Mr Harper believes people are worrying needlessly about having their DNA on record and says it is not akin to having a criminal record.
He said: “We don’t give this information out.
“It is owned by the police and managed by the Forensic Science Service.
“I can’t sit in my office and access this, I have to go to the FSS.
“There is a tremendous benefit in terms of crime detection. It gives us thousands of leads on crimes each year. To have a national DNA database of everyone would be quite useful.
“At the moment we probably have about 5 per cent of the country on the database, but to increase it by another 95 per cent would require a big increase in the administrative system.
“If people are not committing crimes, they have nothing to worry about.”
Human rights groups such as Liberty are calling for a national debate.
Spokeswoman Mairi Clare Rodgers said: “Taking the DNA of every man, woman and child is expensive and impractical, yet it is impossible to have no DNA database.
“We need a sensible debate to find a fair and proportionate solution which will satisfy civil rights as well as crime prevention concerns.”
The national picture
BY the end of 2005, about 200,000 samples nationally had been retained that would have been destroyed before the change in legislation.

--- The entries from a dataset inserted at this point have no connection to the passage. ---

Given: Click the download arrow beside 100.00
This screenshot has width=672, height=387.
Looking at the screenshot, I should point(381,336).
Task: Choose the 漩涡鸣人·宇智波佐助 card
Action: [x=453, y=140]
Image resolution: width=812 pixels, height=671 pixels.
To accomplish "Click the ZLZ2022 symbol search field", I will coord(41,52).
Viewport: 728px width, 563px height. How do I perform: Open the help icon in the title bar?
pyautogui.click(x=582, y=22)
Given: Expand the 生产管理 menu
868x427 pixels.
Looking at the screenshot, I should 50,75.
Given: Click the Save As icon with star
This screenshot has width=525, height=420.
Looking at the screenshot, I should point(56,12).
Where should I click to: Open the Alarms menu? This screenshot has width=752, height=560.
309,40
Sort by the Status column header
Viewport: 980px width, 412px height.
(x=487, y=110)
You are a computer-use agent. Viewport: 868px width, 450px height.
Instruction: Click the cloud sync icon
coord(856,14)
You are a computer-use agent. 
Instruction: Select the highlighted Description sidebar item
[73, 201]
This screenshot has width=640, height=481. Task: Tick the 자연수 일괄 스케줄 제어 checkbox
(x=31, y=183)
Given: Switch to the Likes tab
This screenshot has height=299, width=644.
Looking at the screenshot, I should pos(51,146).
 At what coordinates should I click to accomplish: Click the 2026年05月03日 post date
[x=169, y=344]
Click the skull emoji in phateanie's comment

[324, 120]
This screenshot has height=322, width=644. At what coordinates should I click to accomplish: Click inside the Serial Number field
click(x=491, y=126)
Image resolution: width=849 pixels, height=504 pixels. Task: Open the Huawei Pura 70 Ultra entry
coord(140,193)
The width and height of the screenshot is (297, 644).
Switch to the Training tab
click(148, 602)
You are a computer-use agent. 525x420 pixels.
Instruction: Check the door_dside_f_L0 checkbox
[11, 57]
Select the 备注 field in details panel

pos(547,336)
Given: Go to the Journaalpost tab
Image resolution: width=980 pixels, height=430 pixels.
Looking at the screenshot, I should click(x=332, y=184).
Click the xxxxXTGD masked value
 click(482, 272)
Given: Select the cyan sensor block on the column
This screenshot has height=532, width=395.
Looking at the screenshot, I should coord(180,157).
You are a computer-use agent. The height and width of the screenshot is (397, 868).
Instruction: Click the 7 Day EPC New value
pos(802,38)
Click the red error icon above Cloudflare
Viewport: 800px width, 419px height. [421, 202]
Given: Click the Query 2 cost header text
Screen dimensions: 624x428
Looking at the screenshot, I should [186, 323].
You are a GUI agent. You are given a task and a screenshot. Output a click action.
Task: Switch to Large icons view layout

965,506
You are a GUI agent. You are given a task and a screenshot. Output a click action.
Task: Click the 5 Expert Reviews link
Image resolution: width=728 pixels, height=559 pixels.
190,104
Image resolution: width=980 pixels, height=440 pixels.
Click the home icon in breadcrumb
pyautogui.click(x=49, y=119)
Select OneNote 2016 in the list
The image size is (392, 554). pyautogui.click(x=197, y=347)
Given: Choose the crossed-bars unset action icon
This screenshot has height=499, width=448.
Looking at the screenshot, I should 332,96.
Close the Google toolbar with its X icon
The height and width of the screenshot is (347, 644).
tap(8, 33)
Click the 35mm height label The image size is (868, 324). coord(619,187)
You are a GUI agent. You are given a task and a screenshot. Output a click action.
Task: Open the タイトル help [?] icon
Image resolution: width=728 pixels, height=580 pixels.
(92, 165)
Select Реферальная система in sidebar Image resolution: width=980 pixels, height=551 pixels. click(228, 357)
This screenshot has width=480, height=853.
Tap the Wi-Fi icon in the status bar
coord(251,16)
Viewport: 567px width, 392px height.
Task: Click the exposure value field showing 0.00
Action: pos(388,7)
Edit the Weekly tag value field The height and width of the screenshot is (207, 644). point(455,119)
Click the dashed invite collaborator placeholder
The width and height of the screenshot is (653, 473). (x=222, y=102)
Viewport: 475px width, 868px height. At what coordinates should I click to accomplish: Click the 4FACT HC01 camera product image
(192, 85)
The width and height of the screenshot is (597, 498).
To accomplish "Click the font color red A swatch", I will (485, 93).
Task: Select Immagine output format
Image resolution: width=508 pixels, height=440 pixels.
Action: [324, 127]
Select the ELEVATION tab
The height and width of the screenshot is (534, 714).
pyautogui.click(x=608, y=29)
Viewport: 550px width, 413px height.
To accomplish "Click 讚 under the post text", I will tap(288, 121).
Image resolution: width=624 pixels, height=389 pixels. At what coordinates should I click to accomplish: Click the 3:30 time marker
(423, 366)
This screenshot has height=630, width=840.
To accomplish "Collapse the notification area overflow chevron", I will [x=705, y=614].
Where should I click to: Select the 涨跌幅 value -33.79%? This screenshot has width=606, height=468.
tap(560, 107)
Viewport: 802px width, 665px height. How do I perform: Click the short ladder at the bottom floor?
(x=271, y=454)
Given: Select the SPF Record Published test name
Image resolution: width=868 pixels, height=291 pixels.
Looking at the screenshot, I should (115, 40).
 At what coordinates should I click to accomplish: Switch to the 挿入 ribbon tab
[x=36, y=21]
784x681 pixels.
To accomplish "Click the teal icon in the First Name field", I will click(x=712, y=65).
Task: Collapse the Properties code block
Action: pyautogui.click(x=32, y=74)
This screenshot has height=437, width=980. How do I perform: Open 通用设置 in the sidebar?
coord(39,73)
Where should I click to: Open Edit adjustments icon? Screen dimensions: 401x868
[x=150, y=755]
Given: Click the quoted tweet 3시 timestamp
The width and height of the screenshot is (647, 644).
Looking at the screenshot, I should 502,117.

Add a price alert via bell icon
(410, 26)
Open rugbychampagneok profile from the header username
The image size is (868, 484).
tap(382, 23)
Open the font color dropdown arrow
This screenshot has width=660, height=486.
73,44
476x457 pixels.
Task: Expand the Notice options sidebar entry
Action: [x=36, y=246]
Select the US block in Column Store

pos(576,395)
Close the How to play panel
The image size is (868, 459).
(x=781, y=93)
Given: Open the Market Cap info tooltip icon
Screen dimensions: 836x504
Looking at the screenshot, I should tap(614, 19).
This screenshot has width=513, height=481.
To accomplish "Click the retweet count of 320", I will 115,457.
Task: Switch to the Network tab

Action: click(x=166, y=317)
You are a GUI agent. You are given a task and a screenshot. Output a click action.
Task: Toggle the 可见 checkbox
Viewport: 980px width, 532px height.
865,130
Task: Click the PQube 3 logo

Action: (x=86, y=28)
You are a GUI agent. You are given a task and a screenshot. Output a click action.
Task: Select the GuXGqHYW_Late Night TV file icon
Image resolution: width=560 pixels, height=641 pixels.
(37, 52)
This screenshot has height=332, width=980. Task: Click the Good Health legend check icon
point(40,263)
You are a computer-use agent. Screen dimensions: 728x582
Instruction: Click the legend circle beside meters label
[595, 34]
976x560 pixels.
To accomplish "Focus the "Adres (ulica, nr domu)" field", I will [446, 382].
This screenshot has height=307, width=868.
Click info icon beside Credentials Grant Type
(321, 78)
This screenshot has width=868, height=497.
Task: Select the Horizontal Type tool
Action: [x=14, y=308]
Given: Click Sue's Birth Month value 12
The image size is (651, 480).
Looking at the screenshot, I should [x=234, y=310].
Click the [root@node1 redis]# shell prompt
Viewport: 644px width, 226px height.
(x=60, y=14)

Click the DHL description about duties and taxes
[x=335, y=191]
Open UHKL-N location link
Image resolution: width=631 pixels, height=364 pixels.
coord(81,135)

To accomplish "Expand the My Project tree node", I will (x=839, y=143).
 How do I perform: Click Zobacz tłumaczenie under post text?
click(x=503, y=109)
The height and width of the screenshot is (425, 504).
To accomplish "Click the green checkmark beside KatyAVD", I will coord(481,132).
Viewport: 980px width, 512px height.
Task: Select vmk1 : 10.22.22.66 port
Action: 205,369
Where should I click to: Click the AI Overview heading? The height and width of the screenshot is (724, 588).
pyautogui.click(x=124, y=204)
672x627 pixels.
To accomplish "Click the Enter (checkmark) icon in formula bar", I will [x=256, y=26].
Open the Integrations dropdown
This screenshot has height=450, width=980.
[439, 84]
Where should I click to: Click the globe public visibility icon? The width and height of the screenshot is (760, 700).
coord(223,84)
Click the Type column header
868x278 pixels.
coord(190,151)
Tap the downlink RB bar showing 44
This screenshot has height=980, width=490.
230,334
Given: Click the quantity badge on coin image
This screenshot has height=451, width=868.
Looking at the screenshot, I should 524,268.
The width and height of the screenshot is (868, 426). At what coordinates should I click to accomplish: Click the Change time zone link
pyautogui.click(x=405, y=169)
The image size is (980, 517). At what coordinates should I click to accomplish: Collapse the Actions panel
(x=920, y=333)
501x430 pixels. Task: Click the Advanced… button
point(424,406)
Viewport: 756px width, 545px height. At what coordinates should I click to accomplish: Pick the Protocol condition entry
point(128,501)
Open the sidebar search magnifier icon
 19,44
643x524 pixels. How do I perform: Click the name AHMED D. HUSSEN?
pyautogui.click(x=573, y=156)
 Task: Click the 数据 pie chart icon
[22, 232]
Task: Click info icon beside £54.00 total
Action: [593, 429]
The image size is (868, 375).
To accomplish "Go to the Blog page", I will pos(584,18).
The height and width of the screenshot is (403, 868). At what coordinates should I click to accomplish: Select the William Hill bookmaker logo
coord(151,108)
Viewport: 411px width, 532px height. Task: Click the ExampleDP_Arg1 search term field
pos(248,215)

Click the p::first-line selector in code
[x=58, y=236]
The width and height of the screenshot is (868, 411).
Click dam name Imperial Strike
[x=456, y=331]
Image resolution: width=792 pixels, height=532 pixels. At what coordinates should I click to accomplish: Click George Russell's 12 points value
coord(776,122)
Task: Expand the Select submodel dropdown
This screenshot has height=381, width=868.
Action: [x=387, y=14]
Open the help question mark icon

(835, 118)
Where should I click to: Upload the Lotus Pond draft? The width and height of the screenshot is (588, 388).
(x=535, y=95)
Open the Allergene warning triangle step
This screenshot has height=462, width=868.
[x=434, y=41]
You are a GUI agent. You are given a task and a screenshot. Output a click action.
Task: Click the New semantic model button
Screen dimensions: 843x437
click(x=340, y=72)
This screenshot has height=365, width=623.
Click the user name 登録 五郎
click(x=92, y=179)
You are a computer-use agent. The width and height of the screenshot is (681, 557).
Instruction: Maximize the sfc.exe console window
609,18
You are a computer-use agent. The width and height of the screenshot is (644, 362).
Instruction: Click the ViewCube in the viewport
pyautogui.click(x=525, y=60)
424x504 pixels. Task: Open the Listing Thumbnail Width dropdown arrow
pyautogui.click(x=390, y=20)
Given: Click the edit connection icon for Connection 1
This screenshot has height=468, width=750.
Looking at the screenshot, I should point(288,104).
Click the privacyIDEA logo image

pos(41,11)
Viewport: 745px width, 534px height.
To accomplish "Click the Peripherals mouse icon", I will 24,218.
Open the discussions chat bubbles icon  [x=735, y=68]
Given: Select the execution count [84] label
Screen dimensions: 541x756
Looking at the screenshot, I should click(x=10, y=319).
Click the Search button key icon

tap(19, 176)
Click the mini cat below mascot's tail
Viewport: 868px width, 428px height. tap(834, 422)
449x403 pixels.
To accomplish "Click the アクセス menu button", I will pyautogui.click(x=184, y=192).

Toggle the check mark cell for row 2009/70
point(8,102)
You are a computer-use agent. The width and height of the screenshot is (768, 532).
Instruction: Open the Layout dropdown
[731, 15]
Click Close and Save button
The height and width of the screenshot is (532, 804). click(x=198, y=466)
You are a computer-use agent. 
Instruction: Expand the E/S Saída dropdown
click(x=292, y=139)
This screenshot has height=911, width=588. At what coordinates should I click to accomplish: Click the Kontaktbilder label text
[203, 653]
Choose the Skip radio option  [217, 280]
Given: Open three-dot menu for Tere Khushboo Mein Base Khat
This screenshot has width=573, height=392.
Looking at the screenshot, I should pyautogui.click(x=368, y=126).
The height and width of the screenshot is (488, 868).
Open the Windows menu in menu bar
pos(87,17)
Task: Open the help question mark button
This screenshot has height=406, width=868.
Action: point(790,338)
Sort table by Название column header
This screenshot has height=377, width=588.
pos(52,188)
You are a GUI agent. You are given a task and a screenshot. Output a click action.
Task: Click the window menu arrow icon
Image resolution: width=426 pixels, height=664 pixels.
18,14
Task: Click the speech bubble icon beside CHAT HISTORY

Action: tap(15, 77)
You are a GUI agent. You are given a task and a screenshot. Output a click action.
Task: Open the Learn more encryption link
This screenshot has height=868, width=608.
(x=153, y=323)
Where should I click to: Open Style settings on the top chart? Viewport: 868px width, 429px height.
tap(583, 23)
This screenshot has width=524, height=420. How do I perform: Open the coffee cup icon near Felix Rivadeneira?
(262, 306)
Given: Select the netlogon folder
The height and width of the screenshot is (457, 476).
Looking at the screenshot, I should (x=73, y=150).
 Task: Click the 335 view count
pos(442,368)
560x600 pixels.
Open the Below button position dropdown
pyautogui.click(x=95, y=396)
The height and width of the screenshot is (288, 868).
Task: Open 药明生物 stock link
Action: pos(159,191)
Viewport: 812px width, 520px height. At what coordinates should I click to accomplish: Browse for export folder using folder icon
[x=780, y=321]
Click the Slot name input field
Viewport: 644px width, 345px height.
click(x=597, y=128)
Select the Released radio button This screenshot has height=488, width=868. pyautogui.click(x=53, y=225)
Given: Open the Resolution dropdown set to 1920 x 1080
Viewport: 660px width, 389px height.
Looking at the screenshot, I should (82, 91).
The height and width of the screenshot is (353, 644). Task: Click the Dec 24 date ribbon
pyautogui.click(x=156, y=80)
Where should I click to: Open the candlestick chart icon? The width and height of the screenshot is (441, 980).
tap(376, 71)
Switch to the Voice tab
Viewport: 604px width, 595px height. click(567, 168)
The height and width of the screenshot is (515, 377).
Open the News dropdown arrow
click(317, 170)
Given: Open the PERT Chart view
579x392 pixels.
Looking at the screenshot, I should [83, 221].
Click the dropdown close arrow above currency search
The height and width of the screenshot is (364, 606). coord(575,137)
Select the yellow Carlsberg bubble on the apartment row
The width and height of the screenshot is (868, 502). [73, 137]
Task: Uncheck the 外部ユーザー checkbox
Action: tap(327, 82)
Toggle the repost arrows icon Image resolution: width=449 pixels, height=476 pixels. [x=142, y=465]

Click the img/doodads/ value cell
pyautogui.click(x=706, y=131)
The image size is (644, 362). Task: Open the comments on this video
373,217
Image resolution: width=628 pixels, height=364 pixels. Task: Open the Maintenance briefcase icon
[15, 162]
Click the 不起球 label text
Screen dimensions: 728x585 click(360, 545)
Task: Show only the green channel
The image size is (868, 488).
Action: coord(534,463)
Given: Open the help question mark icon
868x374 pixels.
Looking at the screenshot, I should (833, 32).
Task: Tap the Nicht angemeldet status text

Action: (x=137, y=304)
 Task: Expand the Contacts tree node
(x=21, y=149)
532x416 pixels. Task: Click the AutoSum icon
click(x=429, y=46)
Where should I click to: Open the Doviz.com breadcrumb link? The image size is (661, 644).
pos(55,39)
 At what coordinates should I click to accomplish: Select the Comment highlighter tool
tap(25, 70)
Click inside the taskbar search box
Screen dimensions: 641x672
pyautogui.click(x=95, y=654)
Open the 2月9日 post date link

Of these samples, 8,000 matched with DNA taken from crime scenes, involving nearly 14,000 offences, including murders and rapes.
Under-18s make up 23 per cent of all arrests. There are no legal powers to take a DNA sample from anyone under ten without the consent of a parent or legal guardian.
About a million people who have not been convicted of any offence, including at least 100,000 children, are now estimated to be on the national DNA database. Many others have been acquitted, or have been convicted of relatively minor offences (including begging, being drunk and disorderly, or taking part in an illegal demonstration) but will remain on the database for life.